● THE PROBLEM
Please transcribe only the lines between the one containing "Task: Open AirDrop from the sidebar" and the end of the records, both ends included, exactly as written; skip every picture.

● Saved data entries
..............................
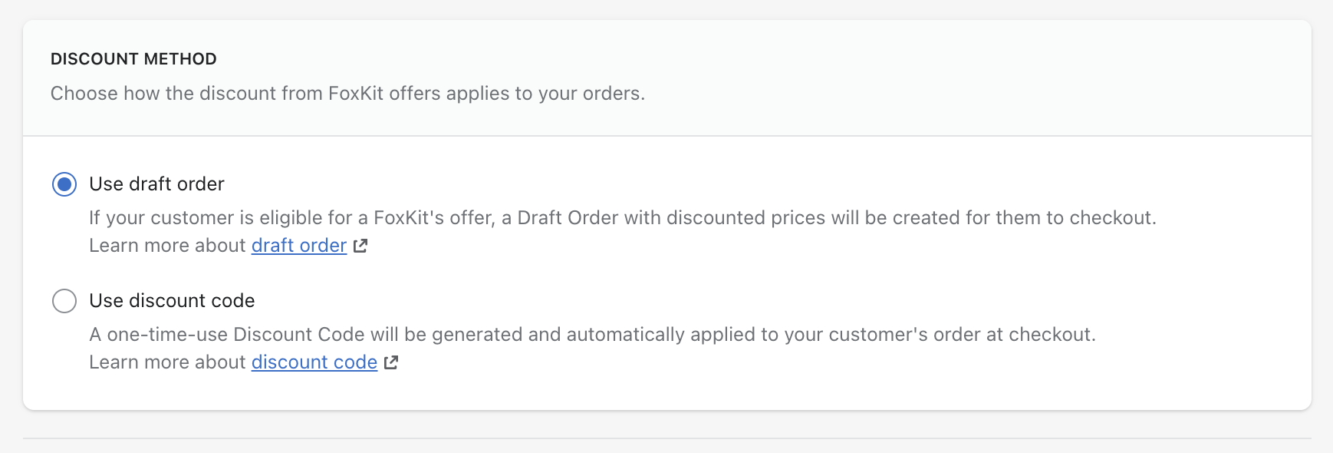
Task: Click the word 'METHOD' in the heading
Action: [180, 59]
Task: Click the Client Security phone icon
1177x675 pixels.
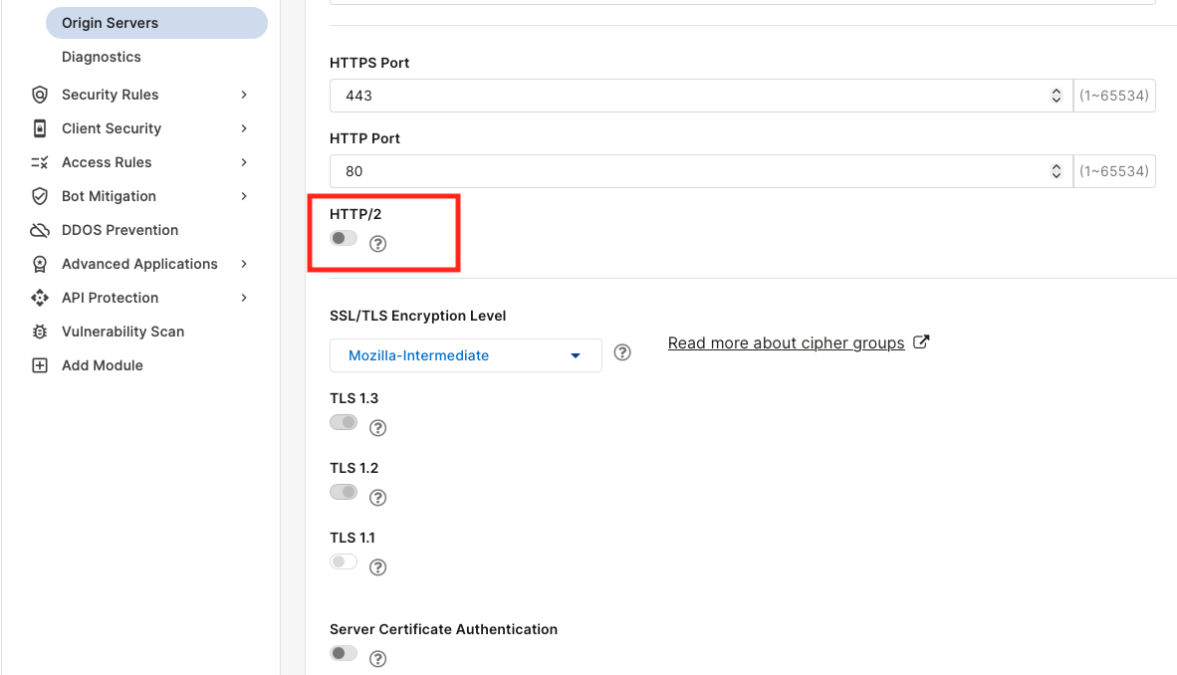Action: (x=40, y=128)
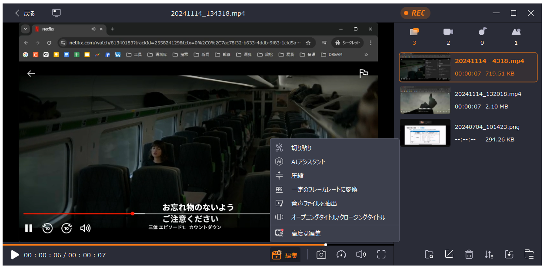Rename file using the pencil edit icon
547x269 pixels.
[449, 255]
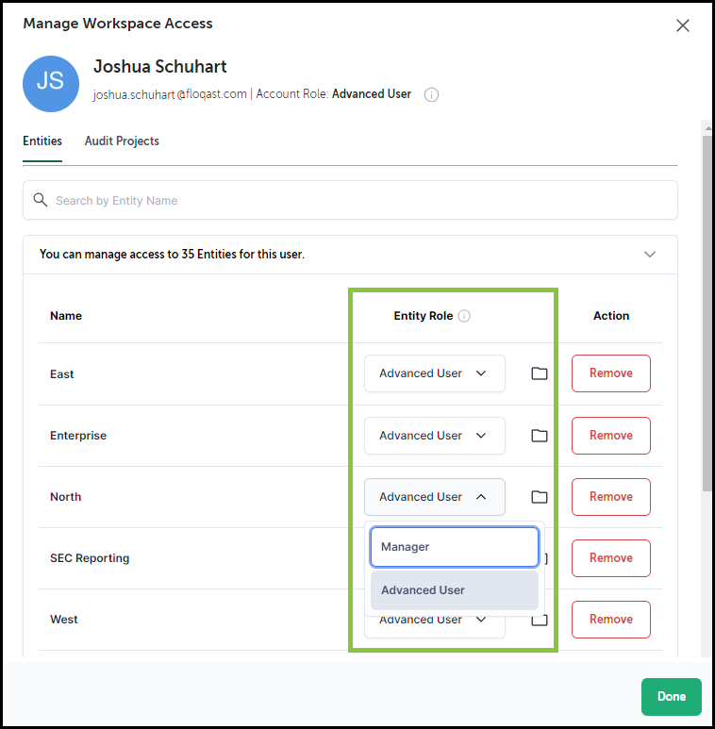The image size is (715, 729).
Task: Click the search magnifier icon
Action: pyautogui.click(x=41, y=200)
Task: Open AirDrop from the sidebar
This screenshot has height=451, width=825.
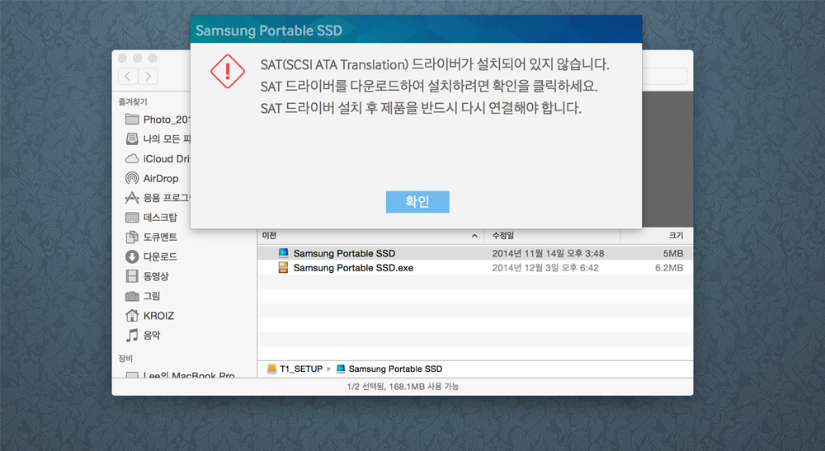Action: coord(160,178)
..............................
● WRITTEN ANSWER
Task: Open AirDrop from the sidebar
This screenshot has height=451, width=825.
Action: coord(160,178)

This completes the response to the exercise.